## Task set
#1 Transcribe the passage of the news account of Williams's courtroom testimony starting with "Things changed, when Kamiyah" and going on through "but couldn’t do it.".
#2 Answer these questions using the news account of Williams's courtroom testimony. Mark each answer with its letter.
(a) What name did Williams give the baby after taking her home to South Carolina?
(b) Which two documents did Kamiyah ask Williams for?
(c) Which agency ultimately learned about Kamiyah and reached out?
#3 Write the next part of the news account of Williams's courtroom testimony, following on from its final sentence.

## Document text
□ □ □ □

Williams would ultimately take the baby back to her home in South Carolina, renaming her Alexis Manigo, and telling Charles Manigo it was his baby. She says the baby did not bring peace to their home after all, though, and when she ultimately had a custody agreement with her two sons from a prior marriage changed because of the abuse, she decided to leave with Kamiyah as well.

“I just thought to myself, I can’t have him around her. I can’t do it, and she deserves better,” Williams says.

The defense walked Williams through a series of photos showing awards, celebrations and gatherings featuring Kamiyah while she was growing up. Williams further said Kamiyah was always cared for and provided for.

Things changed, when Kamiyah decided she wanted to start working. Williams says Kamiyah asked for her birth certificate and social security card, so she could finish all the paperwork on a job she had already lined up.

“I said, ‘you’re not my daughter’. I said, ‘I took you a long time ago’,” Williams says she told Kamiyah at that time.

Williams says she offered to turn herself in at that time, but Kamiyah told her not to. They went on another year and a half or so before the Jacksonville Sheriff’s Office ultimately learned about Kamiyah and reached out.

“She wanted me to run. I told her I couldn’t do that, I couldn’t leave her, I just couldn’t do it. I couldn’t have a life like that. I was already in this for too long, and the truth was going to come out,” Williams says.

Williams says she had thought often about bringing Kamiyah back, but couldn’t do it.

“I think fear, I think just crippling fear. And then I fell in love with her,” Williams says.

The prosecutor questioned Williams to show she made choices and decisions along the way, to lead to where we are now. Williams agreed that how this went is the “worst” possible outcome for Kamiyah, and that she could have even left her anonymously at a hospital at any point when the child was young. Upon questioning from the prosecution, Williams said her motivation for taking the baby was not out of concern for how Mobley would raise her, but for selfish reasons.

□ □ □ □

## Extracted material
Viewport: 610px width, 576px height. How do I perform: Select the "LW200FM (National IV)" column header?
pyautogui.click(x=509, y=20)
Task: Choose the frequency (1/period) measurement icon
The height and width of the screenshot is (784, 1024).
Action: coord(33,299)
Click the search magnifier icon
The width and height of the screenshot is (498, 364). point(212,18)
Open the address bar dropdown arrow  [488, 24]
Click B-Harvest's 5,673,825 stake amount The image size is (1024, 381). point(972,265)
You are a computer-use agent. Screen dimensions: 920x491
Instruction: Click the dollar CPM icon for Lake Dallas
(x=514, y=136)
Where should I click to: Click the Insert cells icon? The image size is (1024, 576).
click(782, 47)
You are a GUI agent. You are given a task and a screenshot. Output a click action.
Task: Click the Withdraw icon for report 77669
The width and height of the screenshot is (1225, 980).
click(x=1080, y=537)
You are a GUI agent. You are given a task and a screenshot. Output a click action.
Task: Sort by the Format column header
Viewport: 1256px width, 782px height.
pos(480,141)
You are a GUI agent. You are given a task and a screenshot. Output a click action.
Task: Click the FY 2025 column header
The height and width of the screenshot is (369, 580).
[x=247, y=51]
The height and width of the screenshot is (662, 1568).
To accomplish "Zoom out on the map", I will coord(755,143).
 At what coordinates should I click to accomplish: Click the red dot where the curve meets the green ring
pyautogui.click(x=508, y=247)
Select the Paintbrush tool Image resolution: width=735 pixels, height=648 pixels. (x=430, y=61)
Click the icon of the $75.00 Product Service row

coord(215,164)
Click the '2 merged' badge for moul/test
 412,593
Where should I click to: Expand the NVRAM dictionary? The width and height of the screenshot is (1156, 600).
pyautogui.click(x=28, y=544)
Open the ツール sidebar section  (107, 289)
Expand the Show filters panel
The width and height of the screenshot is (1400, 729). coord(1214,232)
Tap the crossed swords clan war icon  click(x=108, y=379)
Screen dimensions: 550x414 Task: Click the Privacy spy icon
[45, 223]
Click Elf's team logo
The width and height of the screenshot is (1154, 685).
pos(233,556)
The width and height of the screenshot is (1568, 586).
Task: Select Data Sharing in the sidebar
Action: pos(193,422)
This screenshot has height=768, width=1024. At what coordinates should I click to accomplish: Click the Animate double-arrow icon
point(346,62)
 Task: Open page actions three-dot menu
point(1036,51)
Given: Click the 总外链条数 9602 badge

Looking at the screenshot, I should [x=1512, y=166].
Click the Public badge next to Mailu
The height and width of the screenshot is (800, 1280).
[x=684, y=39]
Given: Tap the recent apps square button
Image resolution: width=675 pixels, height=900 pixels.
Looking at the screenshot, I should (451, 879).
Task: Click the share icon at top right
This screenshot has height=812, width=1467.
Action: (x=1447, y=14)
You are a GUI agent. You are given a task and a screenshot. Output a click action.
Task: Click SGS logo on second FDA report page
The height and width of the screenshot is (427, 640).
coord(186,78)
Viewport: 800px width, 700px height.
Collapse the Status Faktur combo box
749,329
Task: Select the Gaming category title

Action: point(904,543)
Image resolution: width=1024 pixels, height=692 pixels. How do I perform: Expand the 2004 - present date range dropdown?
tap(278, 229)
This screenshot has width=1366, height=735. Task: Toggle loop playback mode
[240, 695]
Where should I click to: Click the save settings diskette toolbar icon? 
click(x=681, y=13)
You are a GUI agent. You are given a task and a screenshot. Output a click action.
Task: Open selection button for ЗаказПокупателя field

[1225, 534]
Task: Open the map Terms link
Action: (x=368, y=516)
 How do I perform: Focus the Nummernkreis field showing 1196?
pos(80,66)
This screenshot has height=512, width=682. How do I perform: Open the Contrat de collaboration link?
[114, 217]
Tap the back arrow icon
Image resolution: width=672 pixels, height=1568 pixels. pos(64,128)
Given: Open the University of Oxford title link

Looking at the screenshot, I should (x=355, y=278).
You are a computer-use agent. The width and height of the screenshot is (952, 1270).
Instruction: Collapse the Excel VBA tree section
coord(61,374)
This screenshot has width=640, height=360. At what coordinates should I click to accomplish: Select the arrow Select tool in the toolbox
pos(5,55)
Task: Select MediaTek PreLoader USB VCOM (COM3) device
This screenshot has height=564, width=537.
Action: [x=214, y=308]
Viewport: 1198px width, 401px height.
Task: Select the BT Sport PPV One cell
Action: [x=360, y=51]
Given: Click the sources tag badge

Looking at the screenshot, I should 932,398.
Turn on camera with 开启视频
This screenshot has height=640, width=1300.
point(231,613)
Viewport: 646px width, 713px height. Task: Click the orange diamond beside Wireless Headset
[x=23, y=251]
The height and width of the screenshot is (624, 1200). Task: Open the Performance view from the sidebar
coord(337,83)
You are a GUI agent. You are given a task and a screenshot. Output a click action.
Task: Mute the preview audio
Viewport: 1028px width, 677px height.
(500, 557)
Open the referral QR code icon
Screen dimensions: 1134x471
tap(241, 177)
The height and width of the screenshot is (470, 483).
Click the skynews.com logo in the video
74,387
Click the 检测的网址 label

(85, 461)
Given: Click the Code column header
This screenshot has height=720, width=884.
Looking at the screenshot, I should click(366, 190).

□ □ □ □

## Results in order
#1
Things changed, when Kamiyah decided she wanted to start working. Williams says Kamiyah asked for her birth certificate and social security card, so she could finish all the paperwork on a job she had already lined up.

“I said, ‘you’re not my daughter’. I said, ‘I took you a long time ago’,” Williams says she told Kamiyah at that time.

Williams says she offered to turn herself in at that time, but Kamiyah told her not to. They went on another year and a half or so before the Jacksonville Sheriff’s Office ultimately learned about Kamiyah and reached out.

“She wanted me to run. I told her I couldn’t do that, I couldn’t leave her, I just couldn’t do it. I couldn’t have a life like that. I was already in this for too long, and the truth was going to come out,” Williams says.

Williams says she had thought often about bringing Kamiyah back, but couldn’t do it.

#2
(a) Alexis Manigo
(b) Her birth certificate and social security card
(c) The Jacksonville Sheriff's Office

#3
Despite that, she is asking for forgiveness from all parties involved, including from Kamiyah.

"I never meant to hurt you, I never meant to hurt you. I just love that child so and I never meant to hurt you, I never meant to cause you any harm, any pain, any of that. And I’m sorry, and I hope that you can find it in your heart to forgive me. I tried to love you the best way I could, the only way I could. I tried to nurture you, but nothing can take away what I took from you. Nothing can replace that. I will always love you, always. And the joy that you brought me, I thank God the world can’t take it away from me. But you're not mine. Your mother and father are sitting right here,” Williams says.

And to Kamiyah’s biological parents- Shanara Mobley and Craig Aiken- she apologized as well.

“I pray every day, every day for the good Lord to renew your hearts, renew your minds, and to heal your hearts, and to give you the peace and joy that comes from knowing His word. I can’t explain where I was back then 20 years ago, I know I wronged you, and I’m so sorry and so many days, so many days, so many days, so many days I just wanted to pick that child up and say, ‘C’mon, let’s get in this car and go’, I just couldn't. I couldn’t. When I left Jacksonville, I didn't look back, I didn't know what you went through,” she says.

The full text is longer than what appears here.